> [Requirement]:
The result should be every line in the data below that carries the string "size".

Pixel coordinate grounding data
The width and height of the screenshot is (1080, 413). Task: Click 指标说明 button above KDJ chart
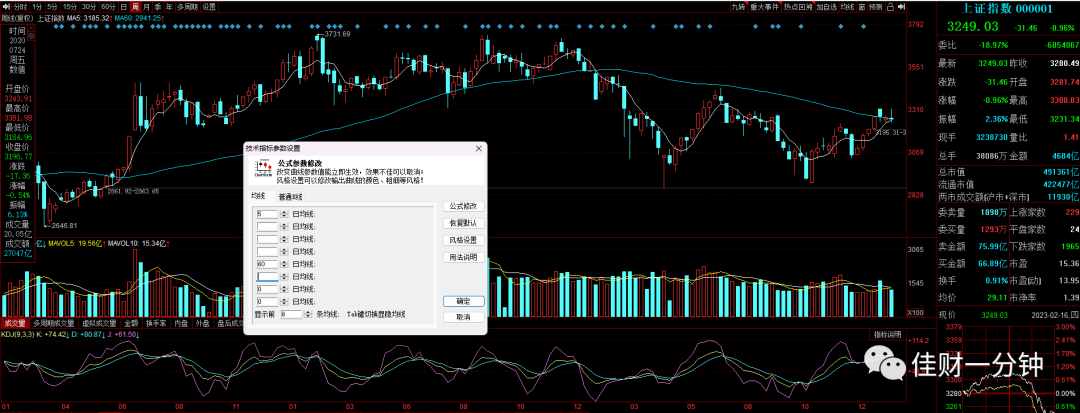click(x=888, y=335)
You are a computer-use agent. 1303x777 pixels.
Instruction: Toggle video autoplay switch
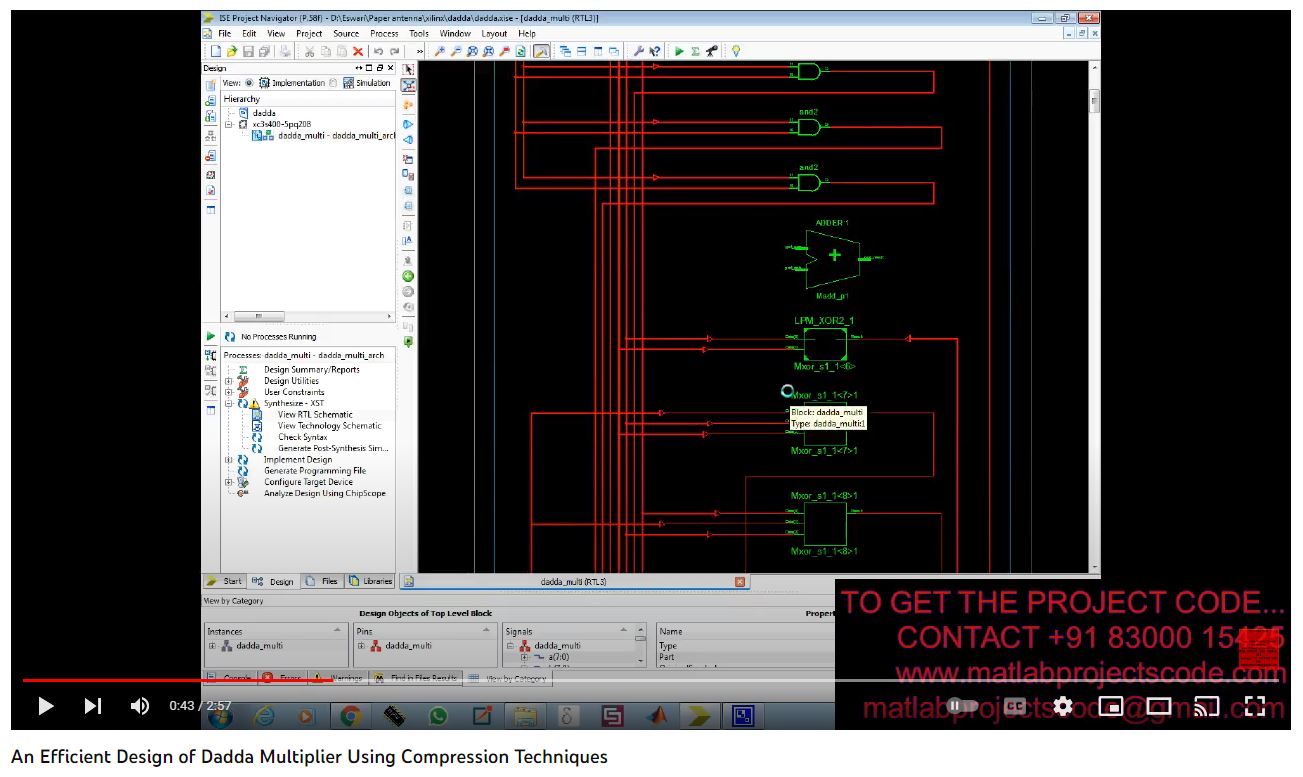coord(962,706)
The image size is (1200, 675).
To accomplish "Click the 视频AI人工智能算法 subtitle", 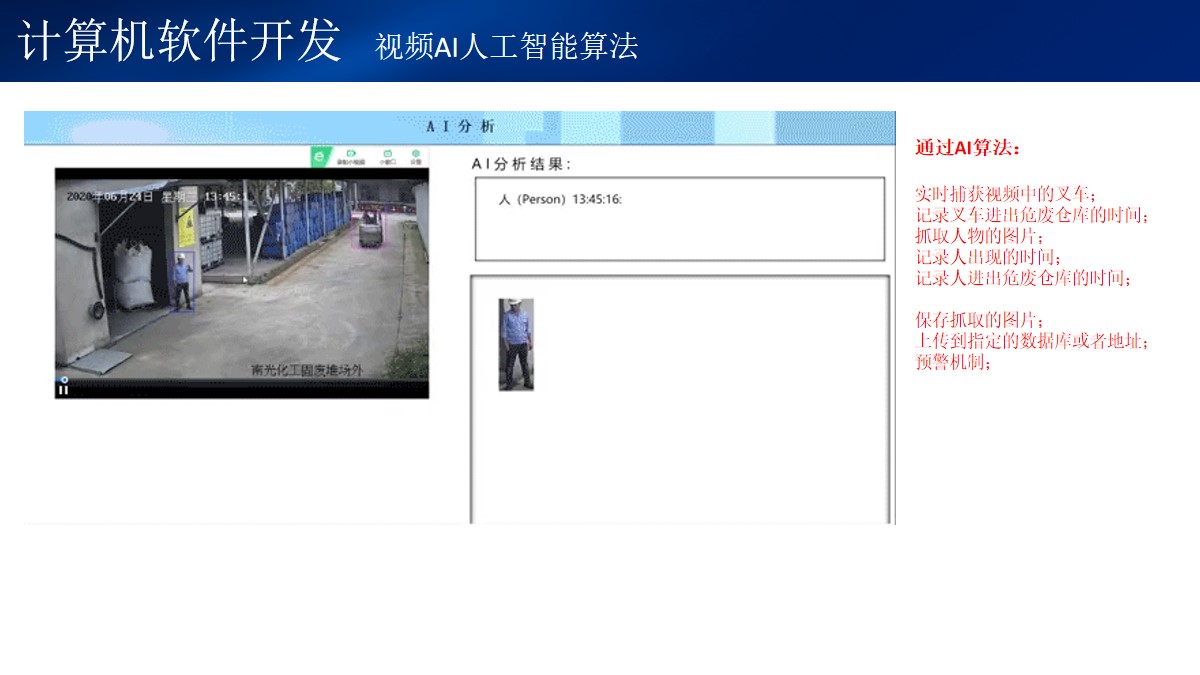I will (x=506, y=46).
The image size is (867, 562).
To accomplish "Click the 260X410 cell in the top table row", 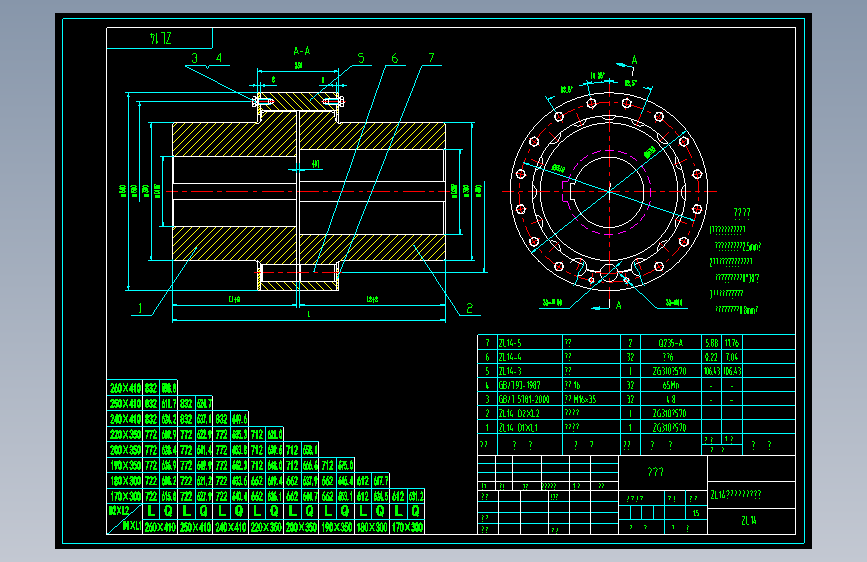I will tap(125, 388).
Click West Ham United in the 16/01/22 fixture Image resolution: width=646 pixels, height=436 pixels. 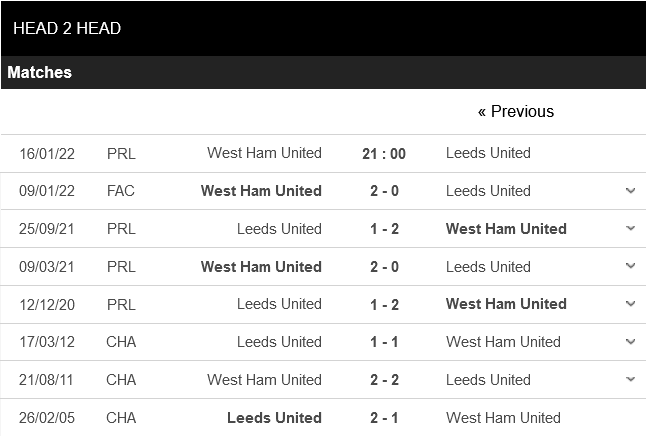264,153
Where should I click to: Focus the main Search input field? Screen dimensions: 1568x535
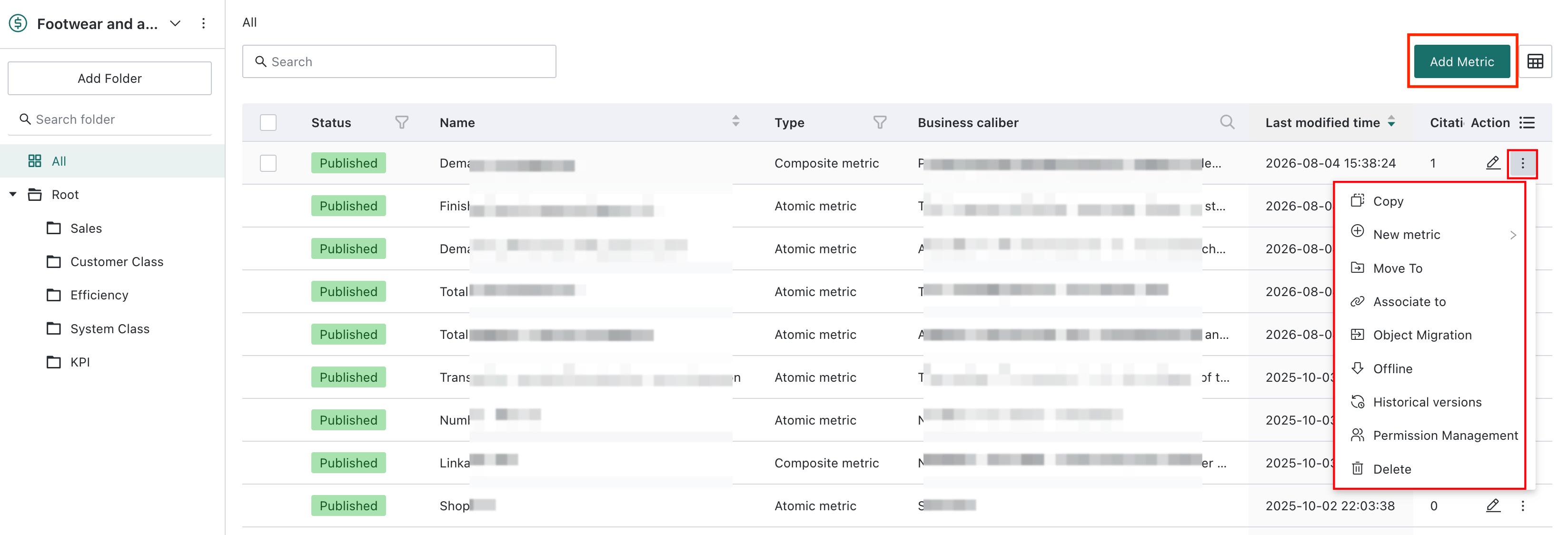pyautogui.click(x=399, y=61)
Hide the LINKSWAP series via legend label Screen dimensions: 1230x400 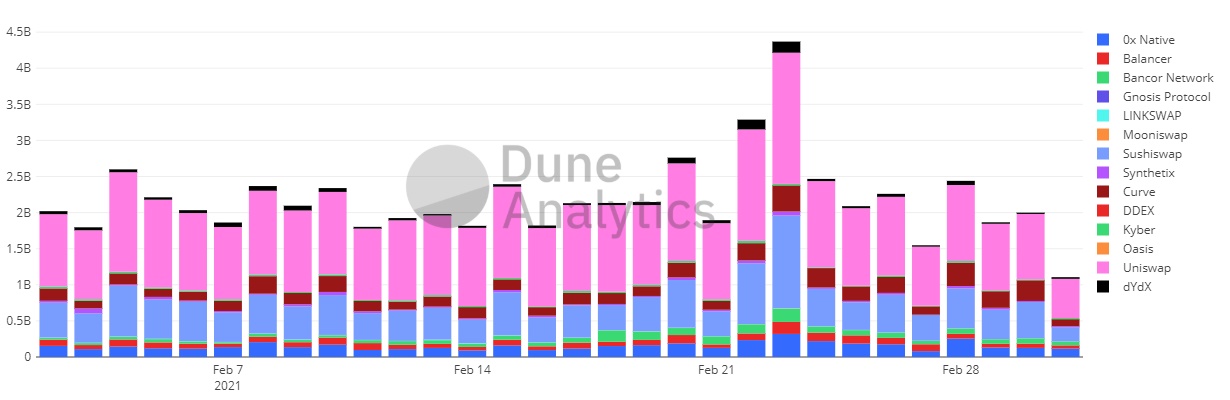tap(1154, 116)
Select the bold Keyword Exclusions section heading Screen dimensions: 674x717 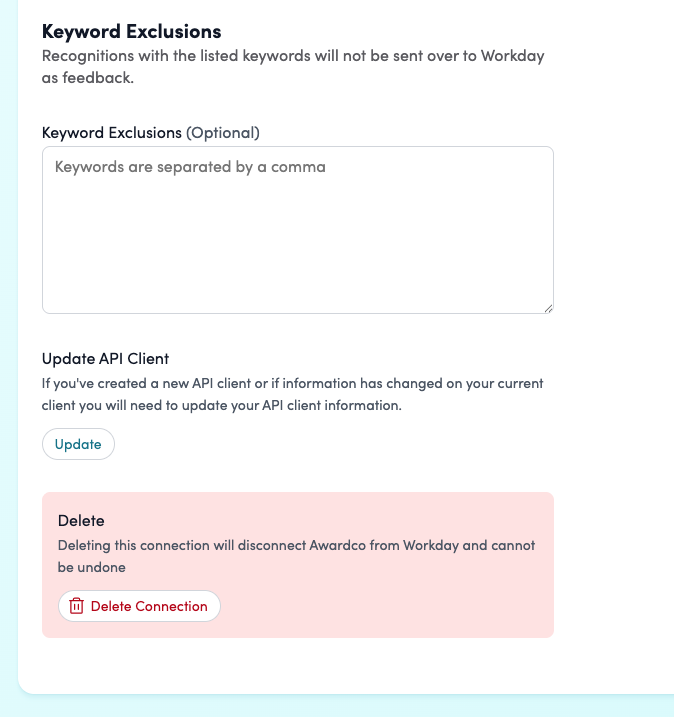131,32
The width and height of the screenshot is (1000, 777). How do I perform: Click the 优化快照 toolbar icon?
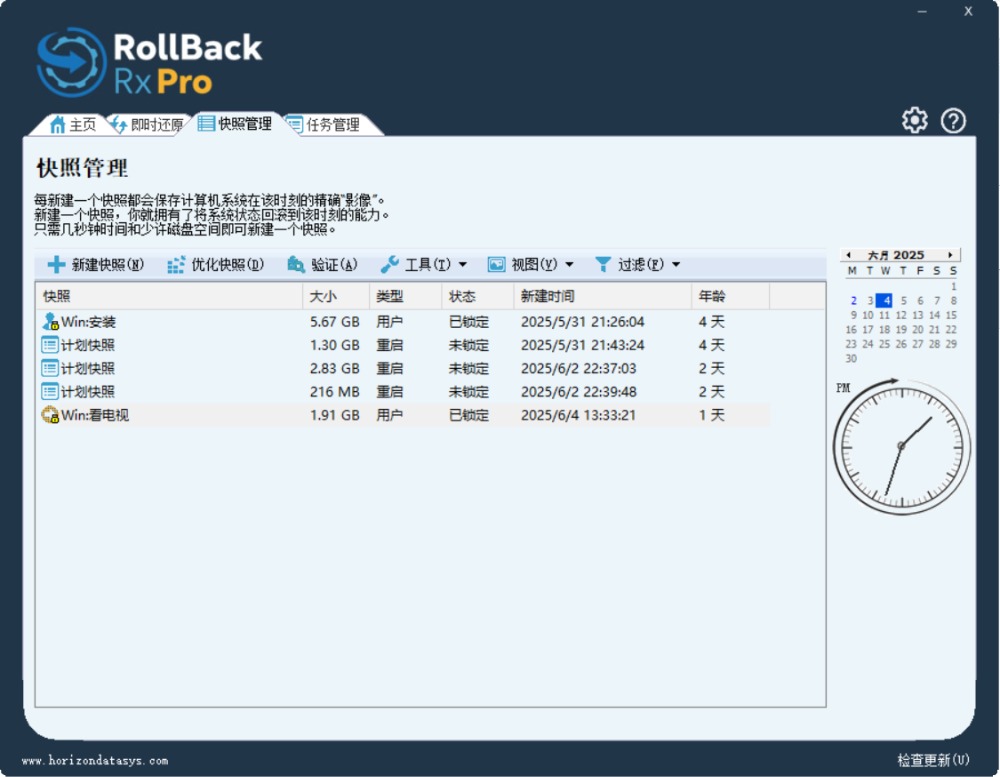176,265
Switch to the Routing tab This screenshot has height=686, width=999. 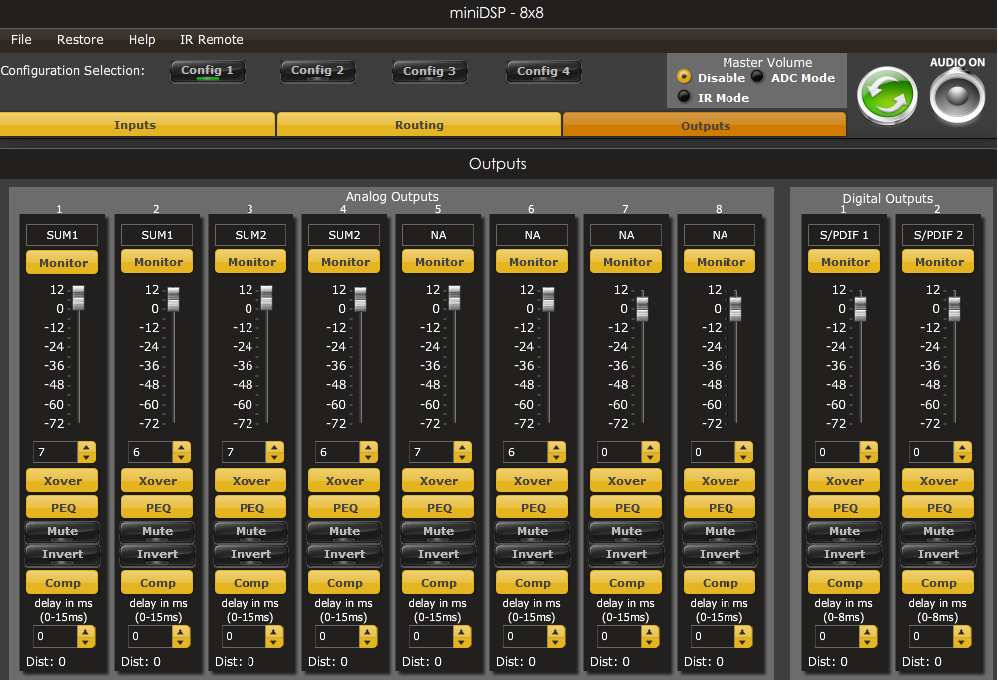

> [Exercise answer]:
The image size is (1200, 675).
The image size is (867, 562).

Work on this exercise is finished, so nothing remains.